[Dataset excerpts]
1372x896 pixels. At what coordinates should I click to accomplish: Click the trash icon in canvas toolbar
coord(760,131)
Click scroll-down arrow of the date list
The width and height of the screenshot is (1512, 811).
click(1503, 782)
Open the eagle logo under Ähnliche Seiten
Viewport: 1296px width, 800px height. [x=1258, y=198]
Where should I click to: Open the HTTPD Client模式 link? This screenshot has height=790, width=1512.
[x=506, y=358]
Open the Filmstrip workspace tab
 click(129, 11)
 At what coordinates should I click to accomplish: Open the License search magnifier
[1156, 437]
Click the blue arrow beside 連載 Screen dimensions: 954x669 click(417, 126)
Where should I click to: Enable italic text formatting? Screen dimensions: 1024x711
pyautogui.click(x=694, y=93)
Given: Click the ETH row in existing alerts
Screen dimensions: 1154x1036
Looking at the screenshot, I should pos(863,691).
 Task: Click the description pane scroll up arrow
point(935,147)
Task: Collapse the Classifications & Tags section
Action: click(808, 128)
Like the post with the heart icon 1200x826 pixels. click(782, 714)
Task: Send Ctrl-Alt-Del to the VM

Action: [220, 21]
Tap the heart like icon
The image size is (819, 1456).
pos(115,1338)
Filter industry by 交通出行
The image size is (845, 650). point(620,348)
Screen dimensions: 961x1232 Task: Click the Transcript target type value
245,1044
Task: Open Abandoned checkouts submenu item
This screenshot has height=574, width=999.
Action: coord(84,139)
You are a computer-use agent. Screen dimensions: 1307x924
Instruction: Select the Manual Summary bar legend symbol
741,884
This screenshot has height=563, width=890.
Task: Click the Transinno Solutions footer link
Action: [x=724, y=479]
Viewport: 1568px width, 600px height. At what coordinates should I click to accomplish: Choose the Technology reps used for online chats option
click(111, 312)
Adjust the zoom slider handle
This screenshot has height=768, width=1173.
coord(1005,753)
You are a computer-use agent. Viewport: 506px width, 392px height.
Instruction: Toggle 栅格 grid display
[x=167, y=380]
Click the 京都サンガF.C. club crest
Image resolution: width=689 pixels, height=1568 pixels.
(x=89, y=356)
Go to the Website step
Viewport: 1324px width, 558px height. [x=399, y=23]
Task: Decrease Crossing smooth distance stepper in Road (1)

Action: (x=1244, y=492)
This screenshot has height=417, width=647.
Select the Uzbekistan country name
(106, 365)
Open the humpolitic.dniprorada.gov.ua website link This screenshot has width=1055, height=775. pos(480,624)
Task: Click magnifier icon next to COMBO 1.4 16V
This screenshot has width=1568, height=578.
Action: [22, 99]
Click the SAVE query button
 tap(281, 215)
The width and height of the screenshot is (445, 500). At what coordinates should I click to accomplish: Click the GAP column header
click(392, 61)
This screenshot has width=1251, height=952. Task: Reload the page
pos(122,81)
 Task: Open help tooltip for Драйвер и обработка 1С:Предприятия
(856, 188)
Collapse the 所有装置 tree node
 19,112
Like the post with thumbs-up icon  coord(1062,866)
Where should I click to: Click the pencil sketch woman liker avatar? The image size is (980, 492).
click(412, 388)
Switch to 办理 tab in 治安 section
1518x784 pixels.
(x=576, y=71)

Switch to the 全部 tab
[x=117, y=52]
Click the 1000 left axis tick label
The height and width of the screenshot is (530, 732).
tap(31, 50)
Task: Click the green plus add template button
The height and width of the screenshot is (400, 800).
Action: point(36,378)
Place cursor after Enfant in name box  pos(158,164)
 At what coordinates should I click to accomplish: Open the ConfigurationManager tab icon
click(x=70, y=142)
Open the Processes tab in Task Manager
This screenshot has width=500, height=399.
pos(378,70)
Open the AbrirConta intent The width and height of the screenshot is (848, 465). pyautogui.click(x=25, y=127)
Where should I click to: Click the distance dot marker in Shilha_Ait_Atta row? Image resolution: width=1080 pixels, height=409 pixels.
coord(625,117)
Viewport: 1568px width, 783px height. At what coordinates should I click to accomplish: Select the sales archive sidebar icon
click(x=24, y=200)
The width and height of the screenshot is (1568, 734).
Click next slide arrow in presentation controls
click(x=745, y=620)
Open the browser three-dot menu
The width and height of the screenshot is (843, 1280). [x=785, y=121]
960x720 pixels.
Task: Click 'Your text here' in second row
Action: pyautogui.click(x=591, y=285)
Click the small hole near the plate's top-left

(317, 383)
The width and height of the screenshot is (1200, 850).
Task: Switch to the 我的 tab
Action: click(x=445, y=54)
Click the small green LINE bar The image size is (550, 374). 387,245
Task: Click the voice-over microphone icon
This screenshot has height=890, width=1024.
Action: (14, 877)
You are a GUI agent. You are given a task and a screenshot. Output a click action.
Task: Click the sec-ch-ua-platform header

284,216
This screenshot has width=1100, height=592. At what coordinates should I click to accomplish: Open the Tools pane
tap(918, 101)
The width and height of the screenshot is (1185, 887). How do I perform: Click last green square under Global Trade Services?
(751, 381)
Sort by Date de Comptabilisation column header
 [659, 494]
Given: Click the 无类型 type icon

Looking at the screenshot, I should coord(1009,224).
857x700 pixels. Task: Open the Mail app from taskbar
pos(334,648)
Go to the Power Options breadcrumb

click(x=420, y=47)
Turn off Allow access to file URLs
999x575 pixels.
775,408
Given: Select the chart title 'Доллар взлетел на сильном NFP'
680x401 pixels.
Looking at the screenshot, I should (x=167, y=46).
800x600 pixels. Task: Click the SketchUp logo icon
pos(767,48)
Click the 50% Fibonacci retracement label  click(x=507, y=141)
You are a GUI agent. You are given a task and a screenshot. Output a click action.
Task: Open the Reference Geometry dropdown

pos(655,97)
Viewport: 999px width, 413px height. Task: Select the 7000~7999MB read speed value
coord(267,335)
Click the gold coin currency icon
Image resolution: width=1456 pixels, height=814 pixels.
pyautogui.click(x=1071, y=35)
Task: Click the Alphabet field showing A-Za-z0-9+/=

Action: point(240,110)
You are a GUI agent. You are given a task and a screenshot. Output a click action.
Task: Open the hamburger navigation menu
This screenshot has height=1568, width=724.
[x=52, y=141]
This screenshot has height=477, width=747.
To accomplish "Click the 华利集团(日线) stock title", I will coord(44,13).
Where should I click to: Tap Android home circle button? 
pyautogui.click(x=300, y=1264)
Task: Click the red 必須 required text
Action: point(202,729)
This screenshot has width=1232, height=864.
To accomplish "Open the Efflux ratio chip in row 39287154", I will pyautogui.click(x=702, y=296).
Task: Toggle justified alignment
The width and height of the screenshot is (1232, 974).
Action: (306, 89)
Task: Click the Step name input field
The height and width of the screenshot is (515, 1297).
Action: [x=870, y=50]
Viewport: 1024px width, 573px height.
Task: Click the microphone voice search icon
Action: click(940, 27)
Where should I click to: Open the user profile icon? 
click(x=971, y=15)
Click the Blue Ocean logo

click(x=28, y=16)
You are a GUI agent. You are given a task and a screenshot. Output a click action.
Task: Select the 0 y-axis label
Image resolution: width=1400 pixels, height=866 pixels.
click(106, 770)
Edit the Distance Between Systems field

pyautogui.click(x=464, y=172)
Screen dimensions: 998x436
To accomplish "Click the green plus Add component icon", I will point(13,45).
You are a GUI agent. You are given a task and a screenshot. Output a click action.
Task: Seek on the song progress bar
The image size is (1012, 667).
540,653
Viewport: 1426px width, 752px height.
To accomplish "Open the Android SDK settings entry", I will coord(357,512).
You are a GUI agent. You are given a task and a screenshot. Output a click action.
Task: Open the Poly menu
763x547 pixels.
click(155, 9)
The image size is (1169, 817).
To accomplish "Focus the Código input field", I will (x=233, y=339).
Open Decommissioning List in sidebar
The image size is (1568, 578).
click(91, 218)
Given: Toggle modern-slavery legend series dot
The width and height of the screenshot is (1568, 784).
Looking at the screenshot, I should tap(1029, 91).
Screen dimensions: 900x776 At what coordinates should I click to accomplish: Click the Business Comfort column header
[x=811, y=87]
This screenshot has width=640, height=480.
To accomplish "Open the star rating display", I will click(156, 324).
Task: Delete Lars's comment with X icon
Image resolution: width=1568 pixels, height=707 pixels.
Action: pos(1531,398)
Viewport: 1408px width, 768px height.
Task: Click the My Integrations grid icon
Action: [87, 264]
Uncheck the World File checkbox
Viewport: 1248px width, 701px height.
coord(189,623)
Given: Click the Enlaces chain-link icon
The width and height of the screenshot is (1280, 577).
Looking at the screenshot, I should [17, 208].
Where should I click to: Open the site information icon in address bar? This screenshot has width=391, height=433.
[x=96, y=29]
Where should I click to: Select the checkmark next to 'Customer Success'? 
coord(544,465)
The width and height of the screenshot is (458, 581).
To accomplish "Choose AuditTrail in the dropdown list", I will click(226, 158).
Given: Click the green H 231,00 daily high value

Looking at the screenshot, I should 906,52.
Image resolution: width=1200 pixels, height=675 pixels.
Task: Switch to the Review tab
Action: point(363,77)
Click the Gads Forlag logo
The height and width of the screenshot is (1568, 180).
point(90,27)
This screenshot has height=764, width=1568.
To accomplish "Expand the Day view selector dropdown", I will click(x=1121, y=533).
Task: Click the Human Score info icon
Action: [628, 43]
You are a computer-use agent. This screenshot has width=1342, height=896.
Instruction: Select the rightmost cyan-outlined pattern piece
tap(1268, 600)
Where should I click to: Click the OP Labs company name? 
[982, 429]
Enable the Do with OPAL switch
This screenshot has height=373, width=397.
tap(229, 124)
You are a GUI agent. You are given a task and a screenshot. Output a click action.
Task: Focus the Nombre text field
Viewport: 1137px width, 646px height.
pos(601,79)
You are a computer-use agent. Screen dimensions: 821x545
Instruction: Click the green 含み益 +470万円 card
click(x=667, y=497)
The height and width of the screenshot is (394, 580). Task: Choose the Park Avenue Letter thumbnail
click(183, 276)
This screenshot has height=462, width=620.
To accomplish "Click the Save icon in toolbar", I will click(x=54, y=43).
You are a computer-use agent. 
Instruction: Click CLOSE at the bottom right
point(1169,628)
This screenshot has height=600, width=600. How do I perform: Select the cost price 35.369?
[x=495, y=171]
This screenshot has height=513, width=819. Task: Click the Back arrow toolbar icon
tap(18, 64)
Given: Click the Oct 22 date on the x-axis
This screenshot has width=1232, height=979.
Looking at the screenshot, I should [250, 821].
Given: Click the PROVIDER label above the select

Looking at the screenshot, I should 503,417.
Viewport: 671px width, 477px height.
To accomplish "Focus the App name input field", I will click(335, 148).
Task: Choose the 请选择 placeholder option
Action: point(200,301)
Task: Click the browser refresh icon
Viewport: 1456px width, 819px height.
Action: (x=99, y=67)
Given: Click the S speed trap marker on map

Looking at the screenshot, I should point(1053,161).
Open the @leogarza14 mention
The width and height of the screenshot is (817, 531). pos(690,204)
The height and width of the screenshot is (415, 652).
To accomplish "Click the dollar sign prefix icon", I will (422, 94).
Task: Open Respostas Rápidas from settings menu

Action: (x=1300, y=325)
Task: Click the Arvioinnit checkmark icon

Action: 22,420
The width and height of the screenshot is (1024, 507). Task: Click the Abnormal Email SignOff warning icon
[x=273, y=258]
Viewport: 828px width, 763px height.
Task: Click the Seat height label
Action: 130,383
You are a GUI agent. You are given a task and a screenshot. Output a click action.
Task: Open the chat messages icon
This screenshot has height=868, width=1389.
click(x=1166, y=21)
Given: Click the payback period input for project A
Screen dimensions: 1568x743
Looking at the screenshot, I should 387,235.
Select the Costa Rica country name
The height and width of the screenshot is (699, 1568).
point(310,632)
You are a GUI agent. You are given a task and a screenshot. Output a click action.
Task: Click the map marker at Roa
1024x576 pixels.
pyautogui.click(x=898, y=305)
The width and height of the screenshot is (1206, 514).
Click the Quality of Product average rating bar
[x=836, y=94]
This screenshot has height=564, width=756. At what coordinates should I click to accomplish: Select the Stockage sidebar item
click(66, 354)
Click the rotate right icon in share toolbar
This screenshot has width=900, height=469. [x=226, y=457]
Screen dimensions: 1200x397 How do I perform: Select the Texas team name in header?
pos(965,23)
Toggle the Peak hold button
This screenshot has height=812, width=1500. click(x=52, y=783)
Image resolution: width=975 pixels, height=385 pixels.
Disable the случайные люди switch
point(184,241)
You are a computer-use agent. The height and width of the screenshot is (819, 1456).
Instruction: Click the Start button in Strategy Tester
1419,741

→ Directions for this task: Only lines holding the string "title" are wanted; gather each one from the entries above.

→ Answer for the task:
Given: Select the chart title 'Доллар взлетел на сильном NFP'
To accomplish "Click the 华利集团(日线) stock title", I will coord(44,13).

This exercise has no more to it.